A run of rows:
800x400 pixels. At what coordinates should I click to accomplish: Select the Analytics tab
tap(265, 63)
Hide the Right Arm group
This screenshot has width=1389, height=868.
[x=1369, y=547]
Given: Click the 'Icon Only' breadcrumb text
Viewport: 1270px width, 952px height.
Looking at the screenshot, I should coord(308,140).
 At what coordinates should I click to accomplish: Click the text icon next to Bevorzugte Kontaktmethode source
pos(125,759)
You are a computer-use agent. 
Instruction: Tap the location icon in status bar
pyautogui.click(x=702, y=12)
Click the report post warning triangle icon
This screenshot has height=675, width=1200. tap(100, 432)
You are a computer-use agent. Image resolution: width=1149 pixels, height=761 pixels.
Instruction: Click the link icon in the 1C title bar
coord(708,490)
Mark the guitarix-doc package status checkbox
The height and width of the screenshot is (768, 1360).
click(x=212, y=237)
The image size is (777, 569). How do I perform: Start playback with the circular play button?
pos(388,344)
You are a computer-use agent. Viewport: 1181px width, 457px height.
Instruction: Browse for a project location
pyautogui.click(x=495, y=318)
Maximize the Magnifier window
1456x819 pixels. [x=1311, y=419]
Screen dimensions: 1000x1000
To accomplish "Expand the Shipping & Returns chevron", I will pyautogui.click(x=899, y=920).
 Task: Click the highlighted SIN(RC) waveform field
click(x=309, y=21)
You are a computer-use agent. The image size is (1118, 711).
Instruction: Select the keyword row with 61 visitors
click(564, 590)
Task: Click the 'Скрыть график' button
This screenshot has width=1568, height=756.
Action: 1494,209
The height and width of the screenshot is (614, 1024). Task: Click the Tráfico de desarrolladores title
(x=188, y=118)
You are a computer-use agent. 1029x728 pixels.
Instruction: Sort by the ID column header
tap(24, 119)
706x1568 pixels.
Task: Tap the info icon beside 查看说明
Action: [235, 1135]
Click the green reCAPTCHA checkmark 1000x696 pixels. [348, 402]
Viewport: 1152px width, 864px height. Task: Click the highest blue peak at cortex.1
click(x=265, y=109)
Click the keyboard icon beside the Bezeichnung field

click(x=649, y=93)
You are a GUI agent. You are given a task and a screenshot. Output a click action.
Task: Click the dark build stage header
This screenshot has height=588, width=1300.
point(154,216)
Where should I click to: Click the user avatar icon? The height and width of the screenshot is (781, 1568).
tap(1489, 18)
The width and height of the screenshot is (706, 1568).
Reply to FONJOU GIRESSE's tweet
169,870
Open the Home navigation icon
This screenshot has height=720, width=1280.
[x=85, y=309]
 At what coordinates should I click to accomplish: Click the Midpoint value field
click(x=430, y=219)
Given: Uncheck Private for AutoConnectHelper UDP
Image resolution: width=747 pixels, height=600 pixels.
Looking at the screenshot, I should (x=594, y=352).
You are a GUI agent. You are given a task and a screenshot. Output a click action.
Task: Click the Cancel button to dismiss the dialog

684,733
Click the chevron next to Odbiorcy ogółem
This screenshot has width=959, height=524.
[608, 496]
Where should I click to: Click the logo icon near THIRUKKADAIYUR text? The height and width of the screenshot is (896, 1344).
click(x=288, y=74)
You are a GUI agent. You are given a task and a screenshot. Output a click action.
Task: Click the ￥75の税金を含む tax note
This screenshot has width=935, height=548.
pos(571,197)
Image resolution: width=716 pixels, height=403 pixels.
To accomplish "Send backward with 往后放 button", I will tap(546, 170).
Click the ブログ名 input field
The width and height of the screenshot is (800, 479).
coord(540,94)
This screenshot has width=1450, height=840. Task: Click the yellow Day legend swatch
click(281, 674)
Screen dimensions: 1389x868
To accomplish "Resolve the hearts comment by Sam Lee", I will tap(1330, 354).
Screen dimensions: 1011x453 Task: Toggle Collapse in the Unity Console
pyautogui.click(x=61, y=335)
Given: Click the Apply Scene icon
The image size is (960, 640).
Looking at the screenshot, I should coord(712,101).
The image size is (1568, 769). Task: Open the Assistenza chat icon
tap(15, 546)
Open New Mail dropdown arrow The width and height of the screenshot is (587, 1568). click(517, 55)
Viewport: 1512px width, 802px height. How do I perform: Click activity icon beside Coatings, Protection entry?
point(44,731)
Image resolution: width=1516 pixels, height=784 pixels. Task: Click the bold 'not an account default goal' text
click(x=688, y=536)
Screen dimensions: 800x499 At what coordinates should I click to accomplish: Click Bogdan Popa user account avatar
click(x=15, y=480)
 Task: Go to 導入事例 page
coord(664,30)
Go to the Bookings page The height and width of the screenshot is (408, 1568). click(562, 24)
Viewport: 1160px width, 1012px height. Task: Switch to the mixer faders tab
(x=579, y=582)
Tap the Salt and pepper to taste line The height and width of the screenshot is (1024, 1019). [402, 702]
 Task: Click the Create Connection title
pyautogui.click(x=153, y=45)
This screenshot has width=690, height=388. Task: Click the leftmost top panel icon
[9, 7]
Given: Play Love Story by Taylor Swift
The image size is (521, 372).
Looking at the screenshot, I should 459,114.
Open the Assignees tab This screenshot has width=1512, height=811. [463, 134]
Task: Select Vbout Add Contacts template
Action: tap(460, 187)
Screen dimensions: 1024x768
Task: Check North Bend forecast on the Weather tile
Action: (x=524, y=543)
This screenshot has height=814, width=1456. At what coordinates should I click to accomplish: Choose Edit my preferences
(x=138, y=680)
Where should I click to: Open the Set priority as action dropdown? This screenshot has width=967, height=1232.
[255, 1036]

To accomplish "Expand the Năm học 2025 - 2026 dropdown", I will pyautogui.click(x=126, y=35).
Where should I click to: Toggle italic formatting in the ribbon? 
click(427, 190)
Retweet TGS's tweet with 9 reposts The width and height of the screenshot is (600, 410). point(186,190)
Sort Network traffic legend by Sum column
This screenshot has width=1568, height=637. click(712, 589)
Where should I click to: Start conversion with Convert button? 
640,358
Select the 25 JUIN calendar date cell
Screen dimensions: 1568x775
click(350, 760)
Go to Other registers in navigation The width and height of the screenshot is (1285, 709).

EXERCISE OBJECTIVE - Find every line in the rows above that contains the string "text", matching case, and copy each of those lines.

EXERCISE SOLUTION -
Given: Click the 'Icon Only' breadcrumb text
 At what coordinates should I click to accomplish: Click the text icon next to Bevorzugte Kontaktmethode source
Where should I click to: Click the logo icon near THIRUKKADAIYUR text? The height and width of the screenshot is (896, 1344).
Image resolution: width=1516 pixels, height=784 pixels. Task: Click the bold 'not an account default goal' text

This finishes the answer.